Vierweg alarmknipperlichtenautomaat
De alarmknipperlichtschakelaar (5) bevindt zich boven de startknopschakelaar. Dankzij dit systeem kan bij een motor met pech de vierweg alarmknipperlichten worden ingeschakeld totdat hulp arriveert.
  1. Draai het contactslot in de stand IGN (ontsteking) of ACC (accessoires) en druk dan op de gevarendriehoek om de vierweg alarmknipperlichten te activeren.
  2. OPMERKING
    Als de motorfiets met het optionele alarmsysteem is uitgerust, moet de afstandsbediening aanwezig zijn als u de vierweg alarmknipperlichten inschakelt en uitschakelt.
  3. Draai het contactslot naar OFF (uit). De vierweg alarmknipperlichten zullen 2 uur blijven ingeschakeld of totdat deze door de bestuurder worden gedeactiveerd.
  4. Om deze uit te schakelen, moet het contactslot in de stand ACC (accessoires) of AAN worden gezet en moet de gevarendriehoek boven de startknopschakelaar worden ingedrukt.
Motorschakelaar
Zie Afbeelding 1. Met de motorschakelaar (6) wordt de motorvoeding in- en uitgeschakeld. De motorschakelaar bevindt zich op de rechter stuurhelft. Druk op het bovenste deel van de motorschakelaar om de motorvoeding uit te schakelen en de motor af te zetten. Druk op het onderste deel van de motorschakelaar om de motor te kunnen starten en te laten lopen.
OPMERKING
  • De motorschakelaar moet in de stand LOPEN staan om de motor te kunnen starten en gebruiken.
  • De motorschakelaar moet worden gebruikt om de motor af te zetten.
  1. Zet de motor af door het bovenste deel van de motorschakelaar in de stand OFF (uit) te zetten.
  2. Zie Bedieningselementen en controlelampen → Contactslot → Contactslot: Softail-modellen (behalve FXS en FXSB). Draai het contactslot in de stand OFF (uit) om de stroomvoorziening volledig UIT te schakelen.
Gashendel
Zie Afbeelding 1. De gashendel (8) bevindt zich op de rechter stuurhelft en wordt met de rechterhand bediend.
Om vermoeidheid bij de bestuurder op lange ritten te voorkomen, is er een veerbelaste frictieschroef (10) aan de onderkant van de gashendel aangebracht bij modellen zonder cruise-control.
1. Draai de gashendel langzaam rechtsom (naar de voorkant van de motorfiets) om de gashendel te sluiten (afremmen).
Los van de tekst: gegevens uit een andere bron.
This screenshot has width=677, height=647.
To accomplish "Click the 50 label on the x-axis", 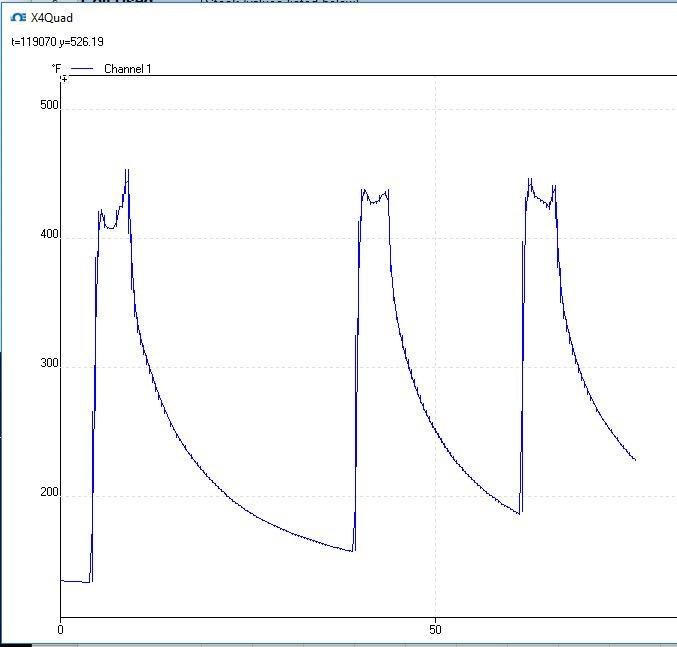I will point(435,631).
2. Draai de gashendel langzaam linksom (naar de achterkant van de motorfiets) om de gashendel te openen (accelereren).
WAARSCHUWING
Haal de afstelschroef niet zo ver aan dat de motor niet meer automatisch naar het stationaire toerental terugkeert. Indien de schroef te strak wordt aangehaald, kunt u de controle over de motor verliezen, met mogelijk ernstig of dodelijk letsel tot gevolg. (00031b)
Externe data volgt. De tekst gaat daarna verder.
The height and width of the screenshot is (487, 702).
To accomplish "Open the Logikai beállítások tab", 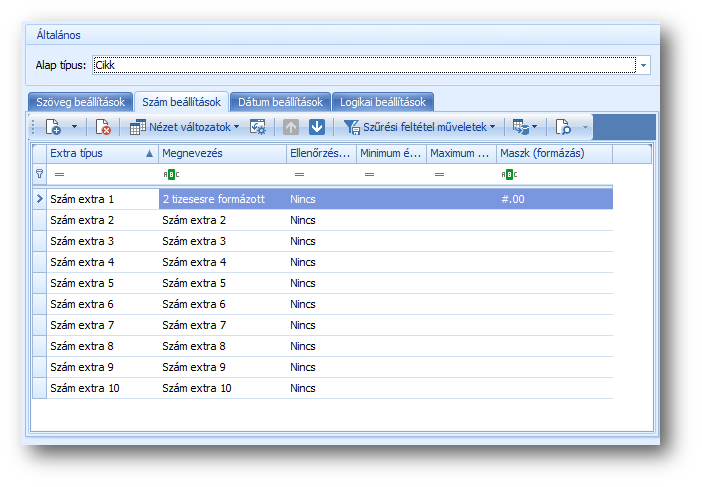I will click(x=383, y=102).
3. Schroef de afstelschroef los, zodat de motor stationair gaat draaien wanneer de gashendel los wordt gelaten.
4. Schroef de schroef verder vast om de frictie op de gashendel te verhogen. Dit dempt de bewegingen van de gashendel.
OPMERKING
De afstelschroef mag bij gewoon langzaam rijdend en stilstaand verkeer niet worden gebruikt.
Koppelingshendel
WAARSCHUWING
Houd uw vingers niet tussen de handhendel en de handgreep. Indien u uw hand verkeerd plaatst, dan kan het zijn dat u de hendel niet goed kunt bedienen. Dit betekent dat u de controle over de motor kunt verliezen, met mogelijk ernstig of dodelijk letsel tot gevolg. (00032a)
Zie Afbeelding 1. De koppelingshendel (1) bevindt zich op de linker stuurhelft en wordt met de vingers van de linkerhand bediend.
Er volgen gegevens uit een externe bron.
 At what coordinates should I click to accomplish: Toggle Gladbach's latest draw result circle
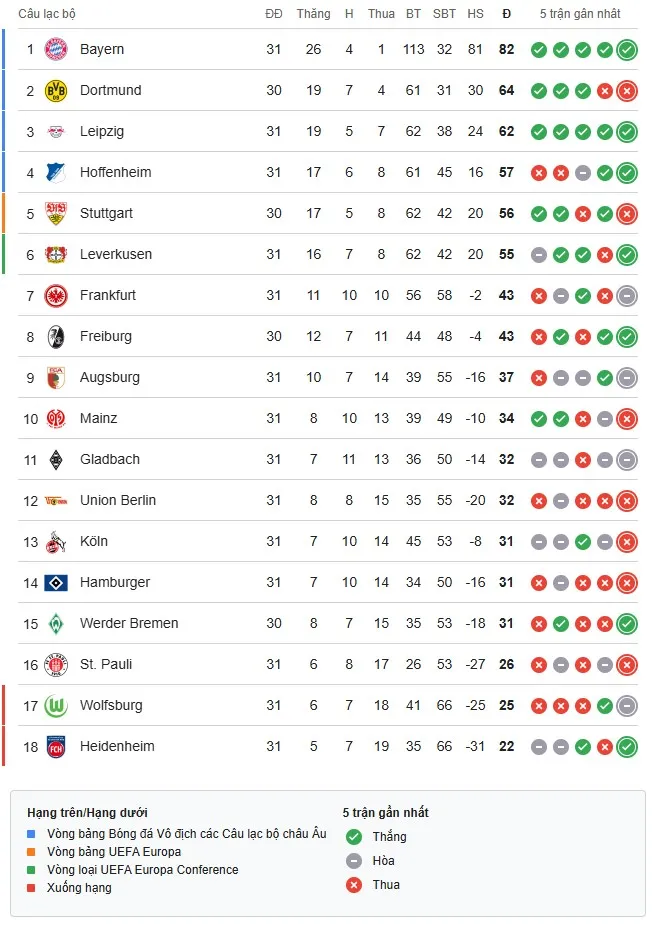[x=628, y=459]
  1. Trek de koppelingshendel langzaam tegen de handgreep om de koppeling volledig te ontkoppelen.
  2. Schakel met het schakelpedaal de eerste versnelling in. Zie Bedieningselementen en controlelampen → Schakelpedaal.
  3. Laat de koppelingshendel langzaam los om de koppeling in te laten grijpen.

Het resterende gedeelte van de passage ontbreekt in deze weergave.